Thinking About Straying
Q: My sexual relationship with my wife isn’t what it once was. We rarely have sex and there’s next to no affection in the relationship—on her part. She claims that there’s no problem and she does want to go to therapy. However, I know what I need, and that’s sex and affection. To add another “however” to that, I am not willing to end our marriage. She’s my wife, and I will be with her for the rest of my life, no ifs, ands, or buts.
For this reason, I’m considering going to see a sex worker to fulfill my needs for sex and affection, but I’m wrestling with the decision. On one hand, I know she’d be hurt if she knew. On the other hand…she doesn’t need to know, and I feel like I need this outlet and affection to stay sane. Is it wrong to do it if I really feel like it’s saving my marriage?
A: You are right in that sex workers are wonderful to help fulfill certain needs that are going unmet but I don’t like the idea of doing this behind your partner’s back as you made a commitment of fidelity to her – so this would ideally be done with her awareness and consent.
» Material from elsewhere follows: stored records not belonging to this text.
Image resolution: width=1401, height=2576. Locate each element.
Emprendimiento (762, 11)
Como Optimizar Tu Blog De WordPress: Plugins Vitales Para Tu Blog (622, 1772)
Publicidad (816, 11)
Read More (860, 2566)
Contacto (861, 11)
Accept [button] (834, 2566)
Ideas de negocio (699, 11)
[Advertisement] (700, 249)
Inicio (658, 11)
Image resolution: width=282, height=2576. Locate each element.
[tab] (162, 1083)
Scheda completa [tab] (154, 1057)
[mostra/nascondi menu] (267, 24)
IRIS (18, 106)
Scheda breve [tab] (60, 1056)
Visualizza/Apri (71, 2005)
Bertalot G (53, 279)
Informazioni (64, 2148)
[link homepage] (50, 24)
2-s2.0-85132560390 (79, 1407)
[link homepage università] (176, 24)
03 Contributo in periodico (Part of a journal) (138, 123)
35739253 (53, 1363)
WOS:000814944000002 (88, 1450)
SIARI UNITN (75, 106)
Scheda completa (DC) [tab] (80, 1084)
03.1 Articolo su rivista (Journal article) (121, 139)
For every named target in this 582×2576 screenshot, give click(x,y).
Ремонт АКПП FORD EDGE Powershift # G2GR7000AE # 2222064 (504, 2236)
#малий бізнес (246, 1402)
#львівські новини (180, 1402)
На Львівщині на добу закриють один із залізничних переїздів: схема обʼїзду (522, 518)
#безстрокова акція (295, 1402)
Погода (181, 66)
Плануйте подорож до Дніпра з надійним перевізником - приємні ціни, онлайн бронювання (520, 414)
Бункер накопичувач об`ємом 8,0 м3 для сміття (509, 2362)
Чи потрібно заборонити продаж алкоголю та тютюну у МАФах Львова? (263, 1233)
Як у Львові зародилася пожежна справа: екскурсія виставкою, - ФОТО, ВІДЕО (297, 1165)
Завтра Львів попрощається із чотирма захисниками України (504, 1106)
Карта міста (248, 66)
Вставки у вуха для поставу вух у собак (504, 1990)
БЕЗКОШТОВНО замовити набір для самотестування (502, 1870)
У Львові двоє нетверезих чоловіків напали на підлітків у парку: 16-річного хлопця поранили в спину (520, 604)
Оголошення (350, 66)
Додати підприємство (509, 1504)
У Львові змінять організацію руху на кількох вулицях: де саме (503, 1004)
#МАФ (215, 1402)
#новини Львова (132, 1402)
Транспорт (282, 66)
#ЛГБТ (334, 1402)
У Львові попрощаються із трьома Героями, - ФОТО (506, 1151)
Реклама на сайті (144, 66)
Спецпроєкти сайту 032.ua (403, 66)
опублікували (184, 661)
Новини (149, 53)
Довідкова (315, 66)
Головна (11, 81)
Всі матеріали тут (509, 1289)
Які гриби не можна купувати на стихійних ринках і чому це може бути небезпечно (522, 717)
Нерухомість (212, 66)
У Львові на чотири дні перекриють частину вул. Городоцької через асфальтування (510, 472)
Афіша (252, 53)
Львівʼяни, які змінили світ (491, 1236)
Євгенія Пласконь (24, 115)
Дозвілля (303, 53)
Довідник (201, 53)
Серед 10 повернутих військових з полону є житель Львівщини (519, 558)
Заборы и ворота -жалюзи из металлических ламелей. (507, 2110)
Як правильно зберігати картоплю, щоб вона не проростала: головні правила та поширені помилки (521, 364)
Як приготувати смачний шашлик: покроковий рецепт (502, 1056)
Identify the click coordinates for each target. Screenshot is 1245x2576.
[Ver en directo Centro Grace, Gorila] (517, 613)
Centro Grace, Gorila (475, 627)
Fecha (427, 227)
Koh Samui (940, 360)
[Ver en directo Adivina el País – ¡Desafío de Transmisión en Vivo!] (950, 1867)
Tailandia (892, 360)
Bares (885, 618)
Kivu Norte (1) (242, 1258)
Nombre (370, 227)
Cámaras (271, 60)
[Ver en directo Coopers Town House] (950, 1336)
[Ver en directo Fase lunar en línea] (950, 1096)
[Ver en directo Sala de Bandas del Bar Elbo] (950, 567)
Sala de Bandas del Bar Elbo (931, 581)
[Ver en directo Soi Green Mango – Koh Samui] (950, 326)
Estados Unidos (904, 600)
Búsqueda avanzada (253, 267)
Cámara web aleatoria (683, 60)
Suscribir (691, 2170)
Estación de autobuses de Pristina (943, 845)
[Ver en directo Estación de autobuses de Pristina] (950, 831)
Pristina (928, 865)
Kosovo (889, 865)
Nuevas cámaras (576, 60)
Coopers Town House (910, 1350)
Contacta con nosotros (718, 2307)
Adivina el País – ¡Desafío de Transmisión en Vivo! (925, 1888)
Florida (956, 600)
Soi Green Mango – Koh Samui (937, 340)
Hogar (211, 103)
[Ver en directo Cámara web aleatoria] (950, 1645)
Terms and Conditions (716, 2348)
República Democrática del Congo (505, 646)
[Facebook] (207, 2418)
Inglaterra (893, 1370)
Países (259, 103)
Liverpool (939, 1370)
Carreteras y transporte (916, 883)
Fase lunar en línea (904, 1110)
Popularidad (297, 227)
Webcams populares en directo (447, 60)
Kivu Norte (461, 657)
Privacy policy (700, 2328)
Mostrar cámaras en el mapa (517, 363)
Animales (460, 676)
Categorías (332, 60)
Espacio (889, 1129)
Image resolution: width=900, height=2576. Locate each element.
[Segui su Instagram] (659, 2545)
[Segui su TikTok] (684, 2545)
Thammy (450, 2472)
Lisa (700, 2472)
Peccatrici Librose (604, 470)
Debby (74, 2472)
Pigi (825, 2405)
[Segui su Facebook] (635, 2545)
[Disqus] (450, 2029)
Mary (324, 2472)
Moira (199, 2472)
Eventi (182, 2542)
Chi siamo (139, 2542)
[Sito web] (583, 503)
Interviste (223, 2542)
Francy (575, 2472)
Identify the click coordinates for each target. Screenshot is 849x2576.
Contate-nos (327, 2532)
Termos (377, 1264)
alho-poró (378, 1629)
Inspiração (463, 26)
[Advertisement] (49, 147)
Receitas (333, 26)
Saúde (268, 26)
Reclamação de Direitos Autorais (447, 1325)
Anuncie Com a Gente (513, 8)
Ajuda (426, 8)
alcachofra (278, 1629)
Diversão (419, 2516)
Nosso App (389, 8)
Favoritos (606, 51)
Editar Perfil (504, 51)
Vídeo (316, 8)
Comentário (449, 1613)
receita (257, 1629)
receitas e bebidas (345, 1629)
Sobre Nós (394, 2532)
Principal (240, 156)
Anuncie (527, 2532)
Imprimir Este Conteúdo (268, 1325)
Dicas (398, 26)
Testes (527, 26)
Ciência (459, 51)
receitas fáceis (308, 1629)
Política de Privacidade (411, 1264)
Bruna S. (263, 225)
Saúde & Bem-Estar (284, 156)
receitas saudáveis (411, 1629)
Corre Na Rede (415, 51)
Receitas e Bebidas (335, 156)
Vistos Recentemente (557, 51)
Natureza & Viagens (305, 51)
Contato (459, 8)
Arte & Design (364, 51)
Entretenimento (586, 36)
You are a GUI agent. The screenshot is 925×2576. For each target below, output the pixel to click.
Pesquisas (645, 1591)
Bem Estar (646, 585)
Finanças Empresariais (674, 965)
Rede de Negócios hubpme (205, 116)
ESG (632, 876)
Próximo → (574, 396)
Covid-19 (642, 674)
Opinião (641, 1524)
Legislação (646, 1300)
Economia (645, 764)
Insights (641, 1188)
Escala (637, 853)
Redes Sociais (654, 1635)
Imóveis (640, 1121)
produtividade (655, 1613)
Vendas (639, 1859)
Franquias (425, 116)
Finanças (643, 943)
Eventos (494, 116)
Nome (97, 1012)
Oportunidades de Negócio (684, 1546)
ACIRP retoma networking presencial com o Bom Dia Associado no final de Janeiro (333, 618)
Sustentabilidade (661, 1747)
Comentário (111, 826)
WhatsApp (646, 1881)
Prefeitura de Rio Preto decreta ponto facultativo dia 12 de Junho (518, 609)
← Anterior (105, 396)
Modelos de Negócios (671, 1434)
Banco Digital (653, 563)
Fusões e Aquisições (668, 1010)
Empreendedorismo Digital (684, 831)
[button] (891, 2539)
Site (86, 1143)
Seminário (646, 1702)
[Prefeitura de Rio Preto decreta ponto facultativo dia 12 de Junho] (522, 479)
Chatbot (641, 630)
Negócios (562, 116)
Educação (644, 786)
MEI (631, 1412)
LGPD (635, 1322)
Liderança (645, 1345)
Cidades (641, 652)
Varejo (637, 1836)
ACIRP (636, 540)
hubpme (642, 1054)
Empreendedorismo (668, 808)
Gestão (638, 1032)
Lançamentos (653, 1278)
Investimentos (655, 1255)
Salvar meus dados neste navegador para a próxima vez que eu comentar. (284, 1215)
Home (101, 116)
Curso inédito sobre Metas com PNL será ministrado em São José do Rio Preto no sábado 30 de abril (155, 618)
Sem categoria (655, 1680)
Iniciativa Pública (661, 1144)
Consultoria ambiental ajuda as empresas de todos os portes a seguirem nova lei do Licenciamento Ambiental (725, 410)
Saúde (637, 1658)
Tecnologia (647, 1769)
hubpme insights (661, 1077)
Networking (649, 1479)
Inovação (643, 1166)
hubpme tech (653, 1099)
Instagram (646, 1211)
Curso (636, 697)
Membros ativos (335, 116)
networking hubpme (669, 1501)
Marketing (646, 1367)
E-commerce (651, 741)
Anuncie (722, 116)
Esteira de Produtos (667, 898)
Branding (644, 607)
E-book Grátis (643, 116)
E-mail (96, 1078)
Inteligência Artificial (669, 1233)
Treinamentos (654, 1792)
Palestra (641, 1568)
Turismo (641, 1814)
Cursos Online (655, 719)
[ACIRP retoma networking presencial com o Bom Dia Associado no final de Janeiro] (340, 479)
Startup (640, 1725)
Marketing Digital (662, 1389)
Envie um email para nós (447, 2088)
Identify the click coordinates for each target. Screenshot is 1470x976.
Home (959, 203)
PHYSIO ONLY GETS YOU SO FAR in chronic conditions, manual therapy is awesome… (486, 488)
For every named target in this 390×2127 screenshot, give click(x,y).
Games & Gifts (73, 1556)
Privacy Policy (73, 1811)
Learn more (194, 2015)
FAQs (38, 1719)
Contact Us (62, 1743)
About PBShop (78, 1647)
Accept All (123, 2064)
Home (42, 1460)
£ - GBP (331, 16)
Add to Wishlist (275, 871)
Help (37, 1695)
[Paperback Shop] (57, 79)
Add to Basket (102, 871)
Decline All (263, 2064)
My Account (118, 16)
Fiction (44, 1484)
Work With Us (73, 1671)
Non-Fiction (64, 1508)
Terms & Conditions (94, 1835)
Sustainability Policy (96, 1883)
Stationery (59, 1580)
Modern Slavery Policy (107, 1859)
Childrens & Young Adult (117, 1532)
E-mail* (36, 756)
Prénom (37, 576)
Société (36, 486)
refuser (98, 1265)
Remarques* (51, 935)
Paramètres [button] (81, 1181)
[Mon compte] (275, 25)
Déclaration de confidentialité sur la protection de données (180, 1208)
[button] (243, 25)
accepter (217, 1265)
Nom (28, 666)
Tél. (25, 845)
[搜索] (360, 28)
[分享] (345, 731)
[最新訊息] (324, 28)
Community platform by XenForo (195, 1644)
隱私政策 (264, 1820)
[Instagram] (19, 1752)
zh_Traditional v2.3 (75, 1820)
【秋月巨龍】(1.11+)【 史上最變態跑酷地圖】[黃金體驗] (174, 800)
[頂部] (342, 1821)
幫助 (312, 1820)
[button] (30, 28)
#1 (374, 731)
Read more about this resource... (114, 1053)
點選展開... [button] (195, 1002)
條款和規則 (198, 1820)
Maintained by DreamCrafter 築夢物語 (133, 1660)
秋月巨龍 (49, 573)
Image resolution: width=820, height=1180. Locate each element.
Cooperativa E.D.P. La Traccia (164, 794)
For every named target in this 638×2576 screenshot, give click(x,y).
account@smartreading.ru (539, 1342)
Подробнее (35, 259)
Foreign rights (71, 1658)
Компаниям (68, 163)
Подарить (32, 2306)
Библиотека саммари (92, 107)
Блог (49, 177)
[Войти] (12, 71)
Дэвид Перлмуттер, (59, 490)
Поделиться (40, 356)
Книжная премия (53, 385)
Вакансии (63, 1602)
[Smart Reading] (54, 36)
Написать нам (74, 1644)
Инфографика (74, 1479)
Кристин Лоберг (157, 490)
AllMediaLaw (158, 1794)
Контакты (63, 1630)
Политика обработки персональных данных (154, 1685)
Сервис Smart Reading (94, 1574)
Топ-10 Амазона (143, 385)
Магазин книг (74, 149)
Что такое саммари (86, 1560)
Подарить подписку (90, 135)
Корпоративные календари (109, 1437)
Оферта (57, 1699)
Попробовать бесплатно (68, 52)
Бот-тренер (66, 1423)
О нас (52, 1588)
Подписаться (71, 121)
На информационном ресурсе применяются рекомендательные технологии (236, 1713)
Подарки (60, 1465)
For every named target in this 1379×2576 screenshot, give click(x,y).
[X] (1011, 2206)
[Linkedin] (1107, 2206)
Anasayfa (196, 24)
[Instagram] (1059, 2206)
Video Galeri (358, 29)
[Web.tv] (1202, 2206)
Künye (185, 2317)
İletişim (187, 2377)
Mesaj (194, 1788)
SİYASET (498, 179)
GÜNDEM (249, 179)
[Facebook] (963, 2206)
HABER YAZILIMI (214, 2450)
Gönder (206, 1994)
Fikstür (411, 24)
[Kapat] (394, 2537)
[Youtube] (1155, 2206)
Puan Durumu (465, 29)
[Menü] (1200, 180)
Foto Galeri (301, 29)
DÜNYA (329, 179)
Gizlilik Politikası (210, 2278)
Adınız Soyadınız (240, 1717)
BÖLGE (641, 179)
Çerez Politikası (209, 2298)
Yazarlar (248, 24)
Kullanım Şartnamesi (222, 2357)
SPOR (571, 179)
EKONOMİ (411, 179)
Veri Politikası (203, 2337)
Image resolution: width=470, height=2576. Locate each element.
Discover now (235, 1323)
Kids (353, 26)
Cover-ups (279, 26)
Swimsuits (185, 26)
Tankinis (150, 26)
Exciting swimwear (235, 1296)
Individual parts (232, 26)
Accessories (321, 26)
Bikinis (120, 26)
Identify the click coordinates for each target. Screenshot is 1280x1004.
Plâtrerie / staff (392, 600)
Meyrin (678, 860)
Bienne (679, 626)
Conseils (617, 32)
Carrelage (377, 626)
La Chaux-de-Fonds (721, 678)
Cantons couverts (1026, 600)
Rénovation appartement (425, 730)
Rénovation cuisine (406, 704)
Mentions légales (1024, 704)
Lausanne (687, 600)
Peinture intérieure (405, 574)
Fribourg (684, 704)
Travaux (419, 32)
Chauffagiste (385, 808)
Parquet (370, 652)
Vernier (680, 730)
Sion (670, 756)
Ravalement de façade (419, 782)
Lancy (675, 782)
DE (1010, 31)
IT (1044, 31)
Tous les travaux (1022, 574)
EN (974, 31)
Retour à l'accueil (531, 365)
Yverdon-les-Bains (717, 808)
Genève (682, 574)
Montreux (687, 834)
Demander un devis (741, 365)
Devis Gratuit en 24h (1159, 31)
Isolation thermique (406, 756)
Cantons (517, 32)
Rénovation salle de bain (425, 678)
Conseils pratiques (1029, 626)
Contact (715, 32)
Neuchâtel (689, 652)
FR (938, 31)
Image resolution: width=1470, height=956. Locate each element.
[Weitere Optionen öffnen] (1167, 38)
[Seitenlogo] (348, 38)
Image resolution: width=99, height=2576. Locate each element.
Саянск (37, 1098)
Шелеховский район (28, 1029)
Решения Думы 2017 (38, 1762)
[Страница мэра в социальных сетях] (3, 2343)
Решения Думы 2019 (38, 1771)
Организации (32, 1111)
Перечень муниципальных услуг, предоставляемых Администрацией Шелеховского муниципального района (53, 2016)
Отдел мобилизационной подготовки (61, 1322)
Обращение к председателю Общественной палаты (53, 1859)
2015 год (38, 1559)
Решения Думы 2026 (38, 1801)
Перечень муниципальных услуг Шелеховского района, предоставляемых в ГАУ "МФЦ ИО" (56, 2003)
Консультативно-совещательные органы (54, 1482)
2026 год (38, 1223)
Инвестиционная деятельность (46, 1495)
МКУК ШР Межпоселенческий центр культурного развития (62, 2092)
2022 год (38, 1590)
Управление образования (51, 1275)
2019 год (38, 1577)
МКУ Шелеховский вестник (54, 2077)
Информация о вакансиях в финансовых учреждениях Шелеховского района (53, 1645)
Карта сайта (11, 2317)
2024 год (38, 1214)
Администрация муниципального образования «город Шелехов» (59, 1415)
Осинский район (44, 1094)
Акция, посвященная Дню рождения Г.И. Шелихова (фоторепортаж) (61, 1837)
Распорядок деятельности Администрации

I much prefer the approach of getting help and getting to the bottom of why things have changed. I help couples every day rekindle their marriages. But first, we have to figure out why your wife is less affectionate toward you and why her desire has diminished. It’s not just about your needs. What about her needs? Her needs may be different from yours, but just as important. You need to find out what her needs are so that you can respond to them and maybe then she will feel warmer toward you and far more open to sexuality with you. I can tell you that for many couples with this problem, the issue is a symptom of some other issue (s) in the relationship. On another note, don’t be so sure you will never be caught. And if you are, that very well may end your marriage. So please reconsider this strategy.
Shame About Fantasies
Q: I have never told my boyfriend that I have in fact fantasized about being in a threesome with him and another male. I would never be able to actually fulfill this scenario, and I’m too embarrassed to even tell him I think about it when we have sex! Is there something wrong with me??
A: There is absolutely nothing wrong with you! It is perfectly natural to fantasize during sex and during masturbation. A fantasy does not indicate that you would want to do something in real life. For others, a fantasy is a way of “trying on” something that they think they might like to do. You also are under no obligation to share your fantasies with your partner. They can remain as private thoughts unless you both decide to share your fantasies with each other. There is absolutely nothing to be embarrassed about!